Since the NEA awards grants based on legislative districts, credit is due to Western Massachusetts Congressman Richard Neal —who fought for it — as well as state Representative William "Smitty" Pignatelli. The latter helped secure almost $1 million in state money for the Massachusetts Cultural Council, which has long recognized the importance of the arts to the Berkshires and through its executive director, Anita Walker, has backed up that recognition with monetary support. Credit, however, should also be given those in the Berkshires who faced up to painful realities resulting from a changing economy and the shipping of manufacturing jobs overseas, and redeveloped their mountain home as a world-class venue for the creative arts.
Ms. Walker and the MCC use the secondary and tertiary economic benefits of arts funding as an important criterion in determining where a boost from the MCC will do the most good. Clearly the Berkshires have found the sweet spot in that equation: Over the past decade, the MCC has sent $32 million to the Berkshires in arts support. A recent survey by Americans for the Arts found that investments in cultural programs return seven times the original amount in increased tax revenues to the governments that issue them; that alone is a powerful argument to Beacon Hill to keep arts money flowing.
While the economic side effects of arts investment are most often cited when making funding requests, Ms. Walker doesn't overlook the "softer" argument in favor of the arts — that they help local young people unleash their creative potential, increase their sense of self-worth and equip them to make a positive lifetime contribution to their communities. While she was not directly responsible for the NEA grants, a breakdown of their distribution reflects that philosophy. Included among the various grants are $20,000 for Lenox' theater group Shakespeare & Company to help support a long-term theater arts residency program for high school students from communities in Massachusetts and New York. The North Adams Public Schools have received $35,000 to support Kidspace, a contemporary art gallery and studio.

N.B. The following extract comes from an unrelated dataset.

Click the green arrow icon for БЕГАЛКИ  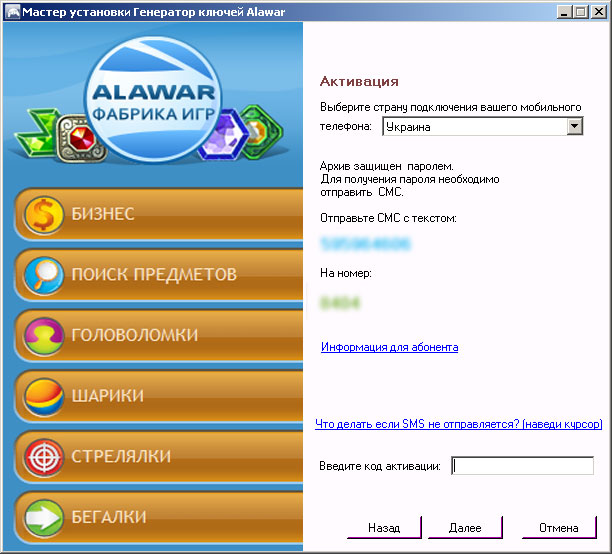point(43,518)
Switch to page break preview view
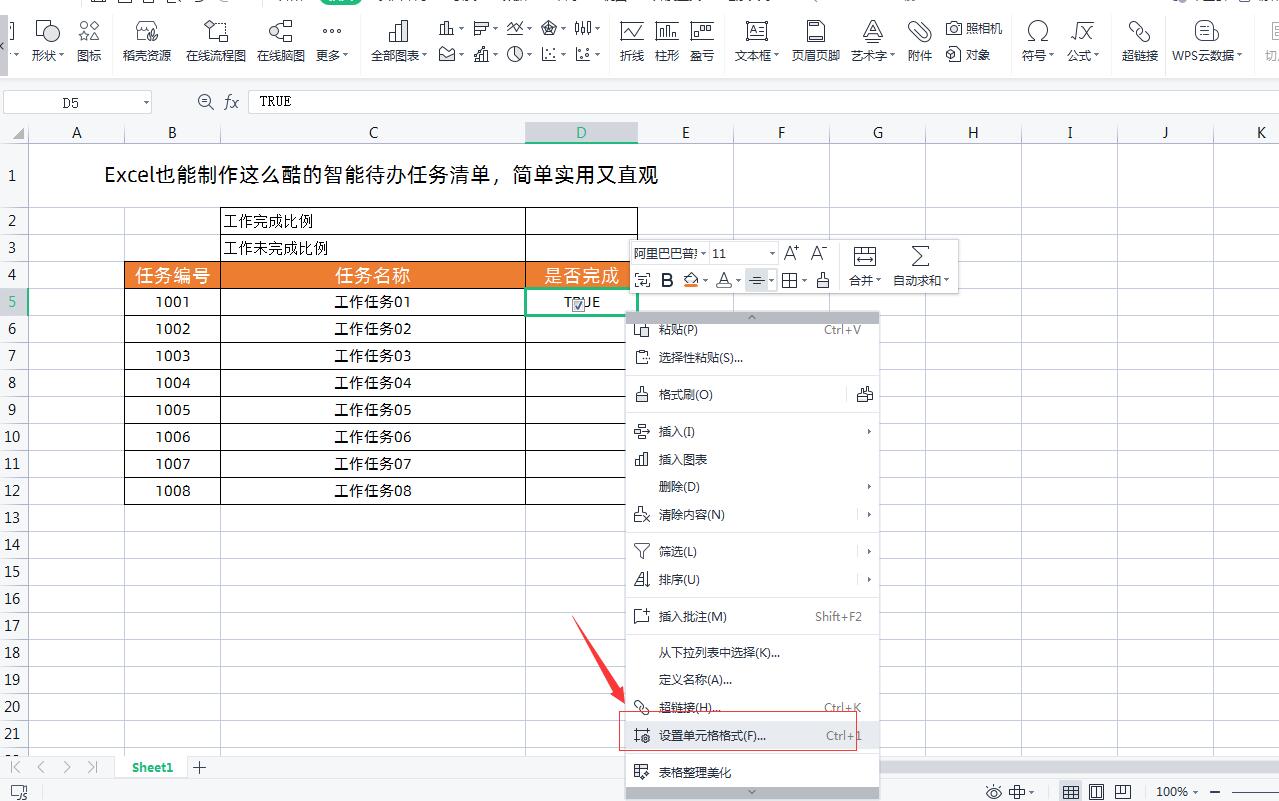This screenshot has width=1279, height=801. [x=1122, y=791]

Too often in Pittsfield and Berkshire County, arts and culture are paired against business and industry as if this is an either/or equation. It is not. All are important, and a strong arts presence that enriches life for residents can attract businesses and their employees to the Berkshires.
The good news from the NEA comes just as the Berkshires are rolling out the welcome mat for summertime cultural tourists. Everyone involved, particularly members of the arts community whose labors are responsible for the region's recognition as a premier cultural venue, deserves a standing ovation.